Respecting patient privacy and confidentiality is critical for doctor-patient relationships and public trust in medical professionals. However, during online viral campaigns and sharing in the online world nurses, physicians as well as other healthcare professionals may inadvertently disclose more information that might be expected from both patients and families.
One of the dangers of sharing information publicly on social media is that information can be shared in seconds but it can be difficult to completely remove content once it is out there. Viral tweets, for instance, might get tagged in news articles or printed in journals which could pose a challenge in having the content removed.
In our latest paper for the Journal of Medical Internet Research we studied the hashtag #ShareAStoryInOneTweet with the aim of quantifying potentially identifiable content shared on social media by physicians and other health care providers.

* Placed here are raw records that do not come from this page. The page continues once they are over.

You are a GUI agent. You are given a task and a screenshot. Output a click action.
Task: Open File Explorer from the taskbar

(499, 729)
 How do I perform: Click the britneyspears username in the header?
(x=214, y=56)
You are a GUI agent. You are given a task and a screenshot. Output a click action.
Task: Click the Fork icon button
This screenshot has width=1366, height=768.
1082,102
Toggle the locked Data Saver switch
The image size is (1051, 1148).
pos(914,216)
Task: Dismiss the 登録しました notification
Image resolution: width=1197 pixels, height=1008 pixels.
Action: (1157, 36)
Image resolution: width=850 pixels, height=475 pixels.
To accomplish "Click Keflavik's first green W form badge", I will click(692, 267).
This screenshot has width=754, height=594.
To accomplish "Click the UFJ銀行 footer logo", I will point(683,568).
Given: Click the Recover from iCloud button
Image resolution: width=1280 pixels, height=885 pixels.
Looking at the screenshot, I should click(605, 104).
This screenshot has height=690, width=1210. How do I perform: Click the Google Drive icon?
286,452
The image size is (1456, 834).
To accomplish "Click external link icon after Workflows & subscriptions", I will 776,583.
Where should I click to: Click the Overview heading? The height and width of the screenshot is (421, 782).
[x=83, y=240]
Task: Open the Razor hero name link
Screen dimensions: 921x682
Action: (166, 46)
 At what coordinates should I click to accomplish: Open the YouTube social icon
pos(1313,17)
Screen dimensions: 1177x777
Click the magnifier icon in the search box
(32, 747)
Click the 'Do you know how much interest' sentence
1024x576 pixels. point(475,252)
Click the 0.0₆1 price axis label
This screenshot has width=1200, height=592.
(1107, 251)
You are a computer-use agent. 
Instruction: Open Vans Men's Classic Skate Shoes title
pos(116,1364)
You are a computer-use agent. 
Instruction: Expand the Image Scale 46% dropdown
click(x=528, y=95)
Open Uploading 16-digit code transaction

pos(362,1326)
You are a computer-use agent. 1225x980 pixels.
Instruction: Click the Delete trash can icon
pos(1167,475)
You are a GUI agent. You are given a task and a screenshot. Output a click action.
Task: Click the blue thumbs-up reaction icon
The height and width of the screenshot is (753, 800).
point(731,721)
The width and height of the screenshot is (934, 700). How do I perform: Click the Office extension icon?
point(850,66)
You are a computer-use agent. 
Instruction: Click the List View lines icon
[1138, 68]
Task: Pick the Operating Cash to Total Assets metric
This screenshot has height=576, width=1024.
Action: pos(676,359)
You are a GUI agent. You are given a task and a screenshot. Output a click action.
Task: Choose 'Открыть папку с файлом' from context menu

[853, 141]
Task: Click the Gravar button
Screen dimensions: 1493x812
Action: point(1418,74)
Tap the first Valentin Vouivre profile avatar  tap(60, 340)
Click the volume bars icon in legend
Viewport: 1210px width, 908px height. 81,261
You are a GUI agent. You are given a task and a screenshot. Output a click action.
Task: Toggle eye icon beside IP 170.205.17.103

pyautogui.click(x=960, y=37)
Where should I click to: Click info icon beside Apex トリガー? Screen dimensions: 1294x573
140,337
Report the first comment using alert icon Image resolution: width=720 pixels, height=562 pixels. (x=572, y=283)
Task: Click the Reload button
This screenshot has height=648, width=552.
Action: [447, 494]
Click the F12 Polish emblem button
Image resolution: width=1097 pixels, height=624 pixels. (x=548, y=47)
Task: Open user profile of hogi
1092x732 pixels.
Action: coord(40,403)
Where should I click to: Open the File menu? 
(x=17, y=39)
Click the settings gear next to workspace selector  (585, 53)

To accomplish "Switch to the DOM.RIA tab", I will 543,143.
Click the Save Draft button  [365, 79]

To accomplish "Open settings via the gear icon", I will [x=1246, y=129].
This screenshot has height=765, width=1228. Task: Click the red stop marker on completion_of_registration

To quote our abstract we found that:
“Health care professionals (n=656) disclosing information about others included 486 doctors (74.1%) and 98 nurses (14.9%). Health care professionals sharing stories about patient care disclosed the time frame in 95 tweets (95/754, 12.6%) and included patient names in 15 tweets (15/754, 2.0%). It is estimated that friends or families could likely identify the clinical scenario described in 242 of the 754 tweets (32.1%). Among 348 tweets about potentially living patients, it was estimated that 162 (46.6%) were likely identifiable by patients. Intercoder reliability in rating the potential identifiability demonstrated 86.8% agreement, with a Cohen κ of 0.8 suggesting substantial agreement. We also identified 78 out of 754 tweets (6.5%) that had been deleted on the website but were still viewable in the analytics software data set.”